▸ **What the task requires**: Duplicate every one of the following lines without any changes.

[Records for locating displayed items]
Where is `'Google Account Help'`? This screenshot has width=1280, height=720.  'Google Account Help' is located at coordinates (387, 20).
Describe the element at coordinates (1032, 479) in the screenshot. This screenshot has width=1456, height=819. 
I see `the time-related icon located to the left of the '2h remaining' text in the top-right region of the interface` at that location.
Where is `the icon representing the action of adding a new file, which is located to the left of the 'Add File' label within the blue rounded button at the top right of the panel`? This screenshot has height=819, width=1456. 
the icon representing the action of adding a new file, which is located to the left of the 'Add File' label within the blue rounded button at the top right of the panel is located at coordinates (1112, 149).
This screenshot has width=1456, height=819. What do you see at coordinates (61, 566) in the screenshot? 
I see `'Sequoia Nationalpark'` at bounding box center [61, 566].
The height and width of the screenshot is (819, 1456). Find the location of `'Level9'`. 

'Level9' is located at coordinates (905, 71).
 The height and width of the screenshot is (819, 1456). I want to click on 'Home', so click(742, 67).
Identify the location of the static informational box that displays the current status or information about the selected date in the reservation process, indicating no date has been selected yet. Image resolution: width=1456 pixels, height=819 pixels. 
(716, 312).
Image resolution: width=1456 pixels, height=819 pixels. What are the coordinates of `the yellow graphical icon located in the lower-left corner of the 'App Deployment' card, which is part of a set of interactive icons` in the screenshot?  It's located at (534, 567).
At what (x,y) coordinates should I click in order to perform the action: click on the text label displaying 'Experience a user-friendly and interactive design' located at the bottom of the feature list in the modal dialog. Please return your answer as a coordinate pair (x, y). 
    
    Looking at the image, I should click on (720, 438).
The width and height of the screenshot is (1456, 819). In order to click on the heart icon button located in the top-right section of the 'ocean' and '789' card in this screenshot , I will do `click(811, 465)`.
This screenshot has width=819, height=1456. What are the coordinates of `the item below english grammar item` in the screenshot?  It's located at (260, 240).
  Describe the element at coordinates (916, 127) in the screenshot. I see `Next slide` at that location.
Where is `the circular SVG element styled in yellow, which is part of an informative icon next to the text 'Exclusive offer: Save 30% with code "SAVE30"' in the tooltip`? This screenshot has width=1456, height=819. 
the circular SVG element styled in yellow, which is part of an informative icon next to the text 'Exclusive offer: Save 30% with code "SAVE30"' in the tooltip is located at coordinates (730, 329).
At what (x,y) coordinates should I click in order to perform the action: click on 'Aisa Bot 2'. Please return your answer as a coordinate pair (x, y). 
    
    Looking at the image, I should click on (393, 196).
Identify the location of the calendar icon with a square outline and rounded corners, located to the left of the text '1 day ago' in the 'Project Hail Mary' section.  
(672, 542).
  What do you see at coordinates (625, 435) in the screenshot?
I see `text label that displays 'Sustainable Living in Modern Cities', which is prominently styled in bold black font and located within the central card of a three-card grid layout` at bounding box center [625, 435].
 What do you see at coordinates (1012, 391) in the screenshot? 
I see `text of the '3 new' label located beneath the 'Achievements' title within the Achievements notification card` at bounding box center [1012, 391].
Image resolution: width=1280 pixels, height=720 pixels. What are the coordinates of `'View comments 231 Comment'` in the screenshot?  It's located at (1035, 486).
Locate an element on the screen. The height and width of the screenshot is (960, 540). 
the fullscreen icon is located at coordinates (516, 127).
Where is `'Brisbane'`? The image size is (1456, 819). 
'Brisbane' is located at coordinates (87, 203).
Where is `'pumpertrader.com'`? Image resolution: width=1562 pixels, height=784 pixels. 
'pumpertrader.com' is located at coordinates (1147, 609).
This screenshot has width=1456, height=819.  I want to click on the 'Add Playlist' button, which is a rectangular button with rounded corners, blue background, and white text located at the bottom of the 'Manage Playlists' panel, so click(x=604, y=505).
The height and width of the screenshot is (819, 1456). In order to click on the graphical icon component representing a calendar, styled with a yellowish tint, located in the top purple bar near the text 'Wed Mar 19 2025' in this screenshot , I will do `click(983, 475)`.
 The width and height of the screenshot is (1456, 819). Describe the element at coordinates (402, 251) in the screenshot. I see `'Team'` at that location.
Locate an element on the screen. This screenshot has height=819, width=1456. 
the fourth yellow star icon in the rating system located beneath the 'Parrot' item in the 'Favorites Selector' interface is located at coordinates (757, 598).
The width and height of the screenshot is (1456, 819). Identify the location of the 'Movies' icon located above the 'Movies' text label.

▸ **Answer to this task**:
Where is `'Google Account Help'`? This screenshot has width=1280, height=720.  'Google Account Help' is located at coordinates (387, 20).
Describe the element at coordinates (1032, 479) in the screenshot. This screenshot has width=1456, height=819. 
I see `the time-related icon located to the left of the '2h remaining' text in the top-right region of the interface` at that location.
Where is `the icon representing the action of adding a new file, which is located to the left of the 'Add File' label within the blue rounded button at the top right of the panel`? This screenshot has height=819, width=1456. 
the icon representing the action of adding a new file, which is located to the left of the 'Add File' label within the blue rounded button at the top right of the panel is located at coordinates (1112, 149).
This screenshot has width=1456, height=819. What do you see at coordinates (61, 566) in the screenshot? 
I see `'Sequoia Nationalpark'` at bounding box center [61, 566].
The height and width of the screenshot is (819, 1456). Find the location of `'Level9'`. 

'Level9' is located at coordinates (905, 71).
 The height and width of the screenshot is (819, 1456). I want to click on 'Home', so click(742, 67).
Identify the location of the static informational box that displays the current status or information about the selected date in the reservation process, indicating no date has been selected yet. Image resolution: width=1456 pixels, height=819 pixels. 
(716, 312).
Image resolution: width=1456 pixels, height=819 pixels. What are the coordinates of `the yellow graphical icon located in the lower-left corner of the 'App Deployment' card, which is part of a set of interactive icons` in the screenshot?  It's located at (534, 567).
At what (x,y) coordinates should I click in order to perform the action: click on the text label displaying 'Experience a user-friendly and interactive design' located at the bottom of the feature list in the modal dialog. Please return your answer as a coordinate pair (x, y). 
    
    Looking at the image, I should click on (720, 438).
The width and height of the screenshot is (1456, 819). In order to click on the heart icon button located in the top-right section of the 'ocean' and '789' card in this screenshot , I will do `click(811, 465)`.
This screenshot has width=819, height=1456. What are the coordinates of `the item below english grammar item` in the screenshot?  It's located at (260, 240).
  Describe the element at coordinates (916, 127) in the screenshot. I see `Next slide` at that location.
Where is `the circular SVG element styled in yellow, which is part of an informative icon next to the text 'Exclusive offer: Save 30% with code "SAVE30"' in the tooltip`? This screenshot has width=1456, height=819. 
the circular SVG element styled in yellow, which is part of an informative icon next to the text 'Exclusive offer: Save 30% with code "SAVE30"' in the tooltip is located at coordinates (730, 329).
At what (x,y) coordinates should I click in order to perform the action: click on 'Aisa Bot 2'. Please return your answer as a coordinate pair (x, y). 
    
    Looking at the image, I should click on (393, 196).
Identify the location of the calendar icon with a square outline and rounded corners, located to the left of the text '1 day ago' in the 'Project Hail Mary' section.  
(672, 542).
  What do you see at coordinates (625, 435) in the screenshot?
I see `text label that displays 'Sustainable Living in Modern Cities', which is prominently styled in bold black font and located within the central card of a three-card grid layout` at bounding box center [625, 435].
 What do you see at coordinates (1012, 391) in the screenshot? 
I see `text of the '3 new' label located beneath the 'Achievements' title within the Achievements notification card` at bounding box center [1012, 391].
Image resolution: width=1280 pixels, height=720 pixels. What are the coordinates of `'View comments 231 Comment'` in the screenshot?  It's located at (1035, 486).
Locate an element on the screen. The height and width of the screenshot is (960, 540). 
the fullscreen icon is located at coordinates (516, 127).
Where is `'Brisbane'`? The image size is (1456, 819). 
'Brisbane' is located at coordinates (87, 203).
Where is `'pumpertrader.com'`? Image resolution: width=1562 pixels, height=784 pixels. 
'pumpertrader.com' is located at coordinates (1147, 609).
This screenshot has width=1456, height=819.  I want to click on the 'Add Playlist' button, which is a rectangular button with rounded corners, blue background, and white text located at the bottom of the 'Manage Playlists' panel, so click(x=604, y=505).
The height and width of the screenshot is (819, 1456). In order to click on the graphical icon component representing a calendar, styled with a yellowish tint, located in the top purple bar near the text 'Wed Mar 19 2025' in this screenshot , I will do `click(983, 475)`.
 The width and height of the screenshot is (1456, 819). Describe the element at coordinates (402, 251) in the screenshot. I see `'Team'` at that location.
Locate an element on the screen. This screenshot has height=819, width=1456. 
the fourth yellow star icon in the rating system located beneath the 'Parrot' item in the 'Favorites Selector' interface is located at coordinates (757, 598).
The width and height of the screenshot is (1456, 819). Identify the location of the 'Movies' icon located above the 'Movies' text label.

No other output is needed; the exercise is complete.